* _Data shown_:
• • • •

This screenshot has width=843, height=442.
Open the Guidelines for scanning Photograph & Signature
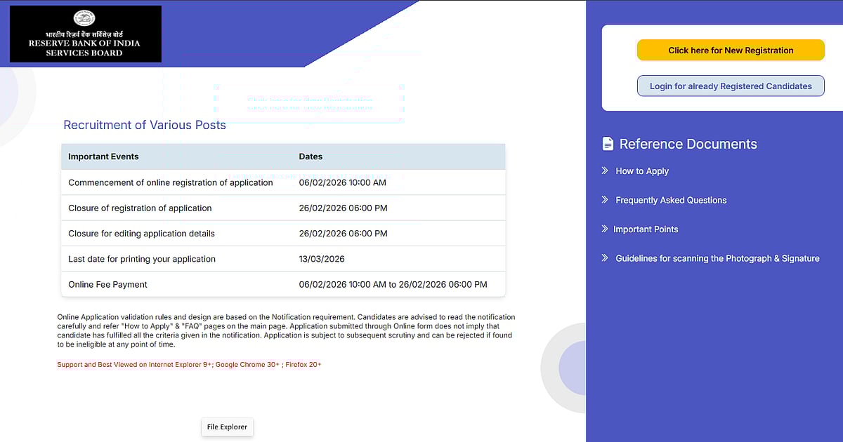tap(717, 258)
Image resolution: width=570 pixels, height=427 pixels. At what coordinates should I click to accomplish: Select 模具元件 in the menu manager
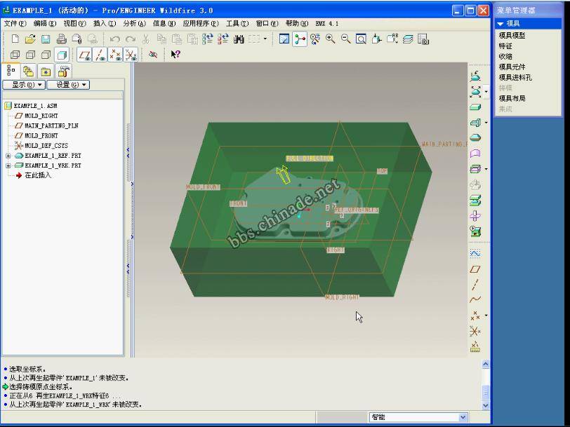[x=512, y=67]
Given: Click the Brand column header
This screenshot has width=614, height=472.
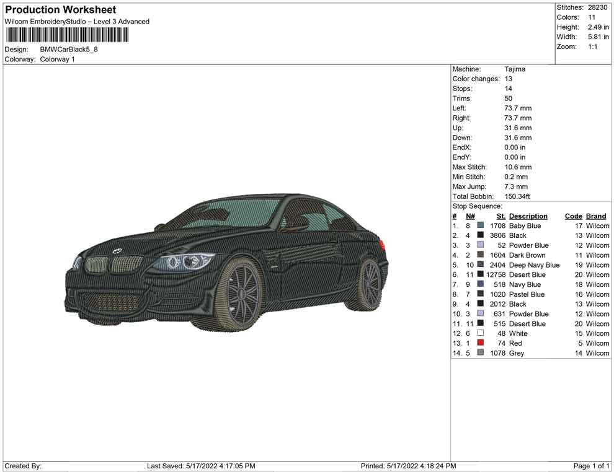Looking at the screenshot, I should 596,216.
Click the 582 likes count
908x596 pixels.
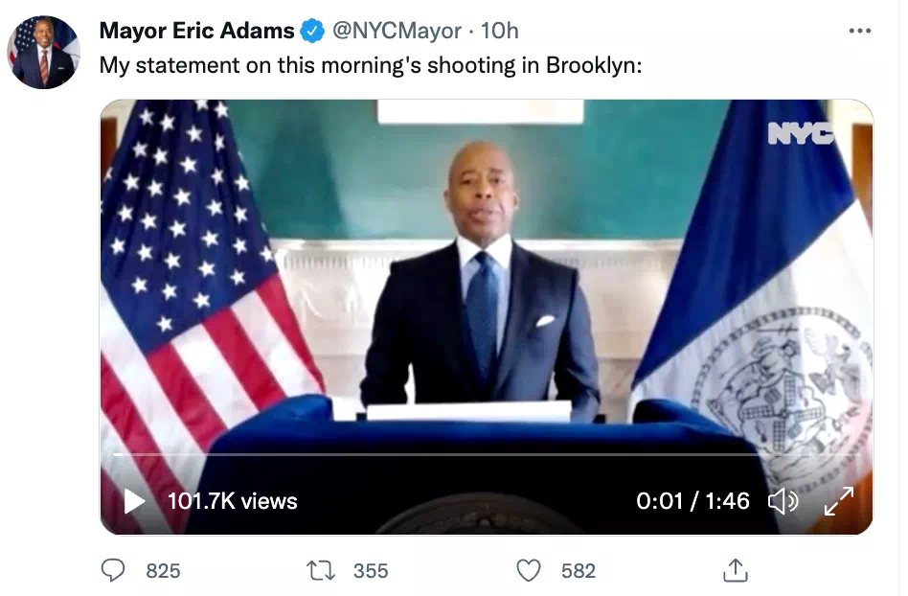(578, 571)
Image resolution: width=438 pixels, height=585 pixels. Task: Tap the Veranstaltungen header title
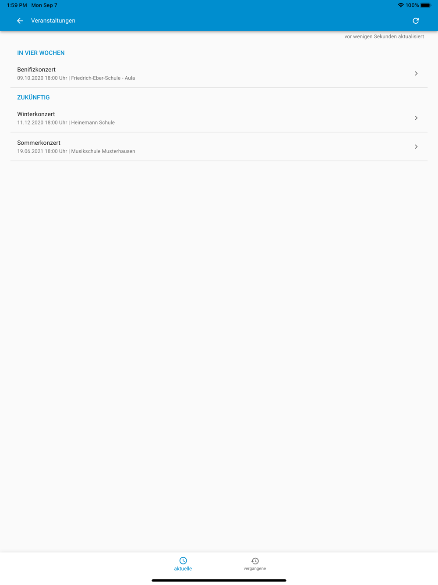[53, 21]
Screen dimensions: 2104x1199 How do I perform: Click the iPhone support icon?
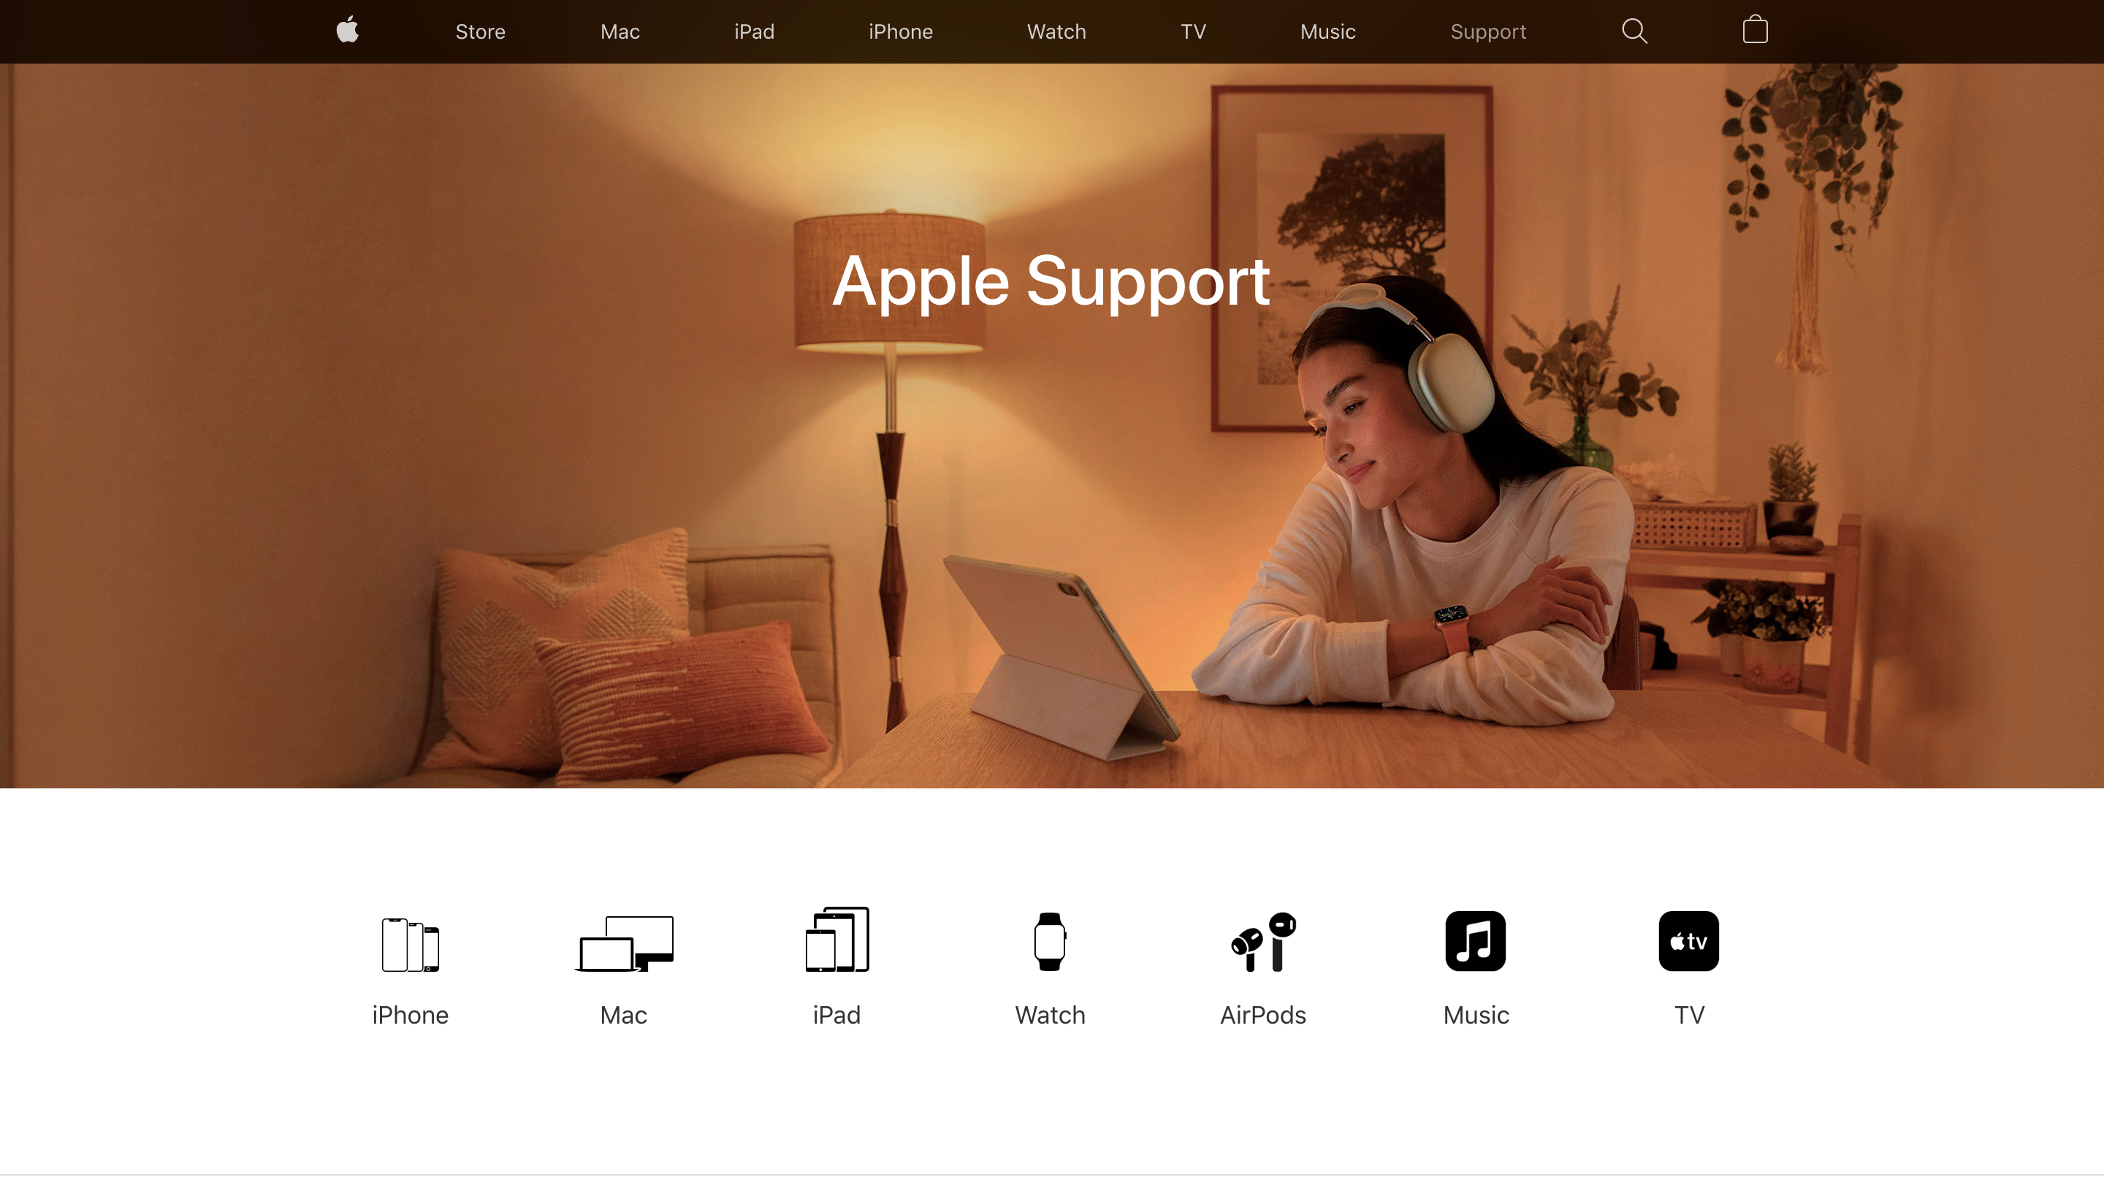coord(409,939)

• • • •

* _Given exercise_: Find every line in the listing above that contains the string "resolution", treating uppercase and lowercase letters as different, and copy each of those lines.

* _Complete response_:
Image resolution: width=570 pixels, height=427 pixels. At what coordinates should I click to accomplish: Select 模具元件 in the menu manager
Image resolution: width=438 pixels, height=585 pixels. Task: Tap the Veranstaltungen header title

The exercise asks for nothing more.